A União Europeia é um exemplo claro, no qual as big techs convivem com regras duras. A Apple foi forçada a padronizar seus carregadores, após anos de práticas voltadas apenas a fidelizar consumidores. Redes sociais foram proibidas para menores de 16 anos, diante de evidências científicas sobre os impactos na saúde mental. Plataformas tiveram de reforçar a proteção de dados dos usuários sob a GDPR. E, apesar da resistência inicial, todas continuam operando, lucrando e inovando. Ou seja, a inovação passou a obedecer a limites que protegem a sociedade.

Já no Brasil, a reação dessas empresas é diferente. Marcel explica que elas tentam impor o discurso de estarem inseridas em um mercado menos relevante, pressionando o governo americano para interceder contra medidas que consideram excessivas. “A contradição está no fato de que elas conseguem se adaptar às exigências europeias e, portanto, também podem se adaptar a regras brasileiras. No entanto, embora o Brasil seja um dos maiores mercados digitais do mundo, o país ainda sofre com instabilidade política e menor peso geopolítico, o que abre espaço para que essas companhias testem até onde podem pressionar”.

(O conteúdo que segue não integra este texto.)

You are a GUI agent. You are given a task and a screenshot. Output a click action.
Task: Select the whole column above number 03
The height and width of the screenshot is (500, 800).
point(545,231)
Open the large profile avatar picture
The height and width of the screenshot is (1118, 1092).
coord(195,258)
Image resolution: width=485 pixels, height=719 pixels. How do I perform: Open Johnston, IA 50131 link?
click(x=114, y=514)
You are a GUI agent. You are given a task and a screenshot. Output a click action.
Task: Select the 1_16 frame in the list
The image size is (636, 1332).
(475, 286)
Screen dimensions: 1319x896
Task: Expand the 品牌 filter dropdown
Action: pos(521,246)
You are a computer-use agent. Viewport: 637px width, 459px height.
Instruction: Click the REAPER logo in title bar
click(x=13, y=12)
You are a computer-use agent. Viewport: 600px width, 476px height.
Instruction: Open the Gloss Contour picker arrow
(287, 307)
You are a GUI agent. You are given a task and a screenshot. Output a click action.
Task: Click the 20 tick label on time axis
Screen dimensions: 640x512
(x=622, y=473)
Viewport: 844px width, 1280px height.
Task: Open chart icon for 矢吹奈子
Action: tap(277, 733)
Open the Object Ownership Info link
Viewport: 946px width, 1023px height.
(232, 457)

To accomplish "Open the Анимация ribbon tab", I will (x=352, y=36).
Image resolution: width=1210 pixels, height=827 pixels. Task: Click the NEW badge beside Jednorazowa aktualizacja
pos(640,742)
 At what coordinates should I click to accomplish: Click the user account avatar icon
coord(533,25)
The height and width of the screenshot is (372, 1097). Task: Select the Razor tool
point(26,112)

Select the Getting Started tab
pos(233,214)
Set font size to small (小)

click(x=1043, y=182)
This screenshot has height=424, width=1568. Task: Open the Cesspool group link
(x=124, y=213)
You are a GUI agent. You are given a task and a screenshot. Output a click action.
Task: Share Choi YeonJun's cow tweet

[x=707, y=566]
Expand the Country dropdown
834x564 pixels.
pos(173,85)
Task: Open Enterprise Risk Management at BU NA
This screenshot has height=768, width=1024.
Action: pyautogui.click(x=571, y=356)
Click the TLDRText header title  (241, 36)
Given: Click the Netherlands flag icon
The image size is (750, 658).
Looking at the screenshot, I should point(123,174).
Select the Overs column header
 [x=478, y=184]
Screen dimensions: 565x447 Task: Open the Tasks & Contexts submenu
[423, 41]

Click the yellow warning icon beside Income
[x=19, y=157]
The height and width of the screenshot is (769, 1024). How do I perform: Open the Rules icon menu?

O Projeto de Lei 2628/2022, aprovado recentemente na Câmara dos Deputados, é responsável por criar mecanismos de proteção a crianças e adolescentes no ambiente digital. O texto obriga plataformas a barrar conteúdos impróprios e responsabiliza as empresas por negligência.
“Embora a Amazon, Microsoft, Meta, Apple e o Google dominem tecnologias sofisticadas o suficiente para treinar algoritmos capazes de identificar rostos, idades e situações de risco, a grande dificuldade não está no interesse. Investir em sistemas de moderação pode reduzir o tempo de tela e, portanto, afetar o faturamento dessas empresas“, analisa.
Por fim, Marcel ressalta que “o argumento de que regular significa inibir investimentos é, portanto, um mito. O que está em jogo é o equilíbrio entre o que é saudável para a sociedade e o que é rentável para as empresas. Diante disso, deveríamos aceitar que a lógica do lucro se sobreponha à saúde mental de adolescentes, à proteção de crianças ou mesmo à soberania nacional? Regular é proteger. As big techs sabem se adaptar quando precisam. Se o fazem na Europa, também podem fazê-lo no Brasil”, finaliza.